Disque: Debussy en miroirs, par Dana Ciocarlie

Il y a beaucoup de pianistes (y compris de grands professionels) pour qui le répertoire s'arrête à Ravel et Debussy. Pour cet album paru chez Triton, Dana Ciocarlie au contraire a choisi Debussy comme un point de départ.

Voici ce qu'elle nous dit de son projet:

L'idée centrale de ce disque qui se place sous l'ombre tutélaire de Claude Debussy: offrir des exemples d'écriture virtuose pour le piano de quatre compositeurs français nés entre 1965 et 1975.

Leurs langages musicaux, leurs parcours et leurs philosophies artistiques sont très différents, mais outre leur jeunesse et la recherche d'une volupté sonore, ils ont en commun de jouer eux-même du piano en virtuoses accomplis.

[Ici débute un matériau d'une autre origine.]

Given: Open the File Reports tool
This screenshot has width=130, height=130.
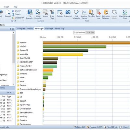Looking at the screenshot, I should pyautogui.click(x=30, y=14).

Ces oeuvres font toutes preuve d'une approche brillante du clavier, qui met en valeur l'instrument ce qui n'est pas si courant de nos jours

Debussy en miroirs

Au passage notons que Dana Ciocarlie met le doigt sur une tendance récurrente chez certains compositeurs du XXème siècle: l'utilisation des instruments (et des voix !) à contre-emploi, qui n'a pas peu contribué à la désaffection des interprètes et du public pour un certain répertoire. Fermons la parenthèse et examinons le contenu de ce disque plus en détail:

  1. Claude Debussy, Poissons d'Or (extrait des Images): musique impressionniste par excellence, qui émerge doucement d'une véritable mer de trémolos. Jouée avec délicatesse et avec de très belles couleurs.
  2. Frédéric Verrières, "Paraphrase": j'avoue que je découvre ce compositeur en même temps que sa Paraphrase des Poissons d'Or (2005). Si elle ne manque pas de qualités, elle n'en a pas hélas la poésie et la concision.
  3. Claude Debussy, Etude pour les arpèges composés. Impeccable.
  4. Karol Beffa, Trois études. D'après la notice du compositeur, deux tendances s'expriment dans ces études: l'atmosphère clouds, debussyste, et les clocks à la Ligeti, autrement dit une musique pulsée, métrique, hachée, rythmique. Ce qui m'étonne même dans l'Etude n°2, la plus mécanique, c'est l'élégance et la maîtrise dont fait preuve l'interprète. Ces trois études sont sans doute le point culminant ce ce disque.
  5. Claude Debussy, Ondine (extrait des Préludes). Une petite merveille de poésie.
  6. Franck Krawczyk, Toccata. Contrairement à d'autres Toccatas, cette pièce n'est pas toute entière dans l'agitation virtuose, et semble souvent s'arrêter de façon méditative et pour tout dire impressionniste.
  7. Claude Debussy, des pas sur la neige. Avec très peu de moyens, Debussy et Dana Ciocarlie nous emmènent loin, très loin...
  8. Thierry Escaich, Les litanies de l'ombre. Une pièce très développée (plus de 11 minutes) à la structure complexe faits de dialogues, de luttes et de superpositions, inspirée des grandes fresques orchestrales debussystes. Là encore la clarté et l'élégance de Dana Ciocarlie m'ont impressionné.

Pour conclure, dans ce répertoire aussi virtuose qu'audacieux, Dana Ciocarlie nous propose un programme bien construit et parfaitement exécuté.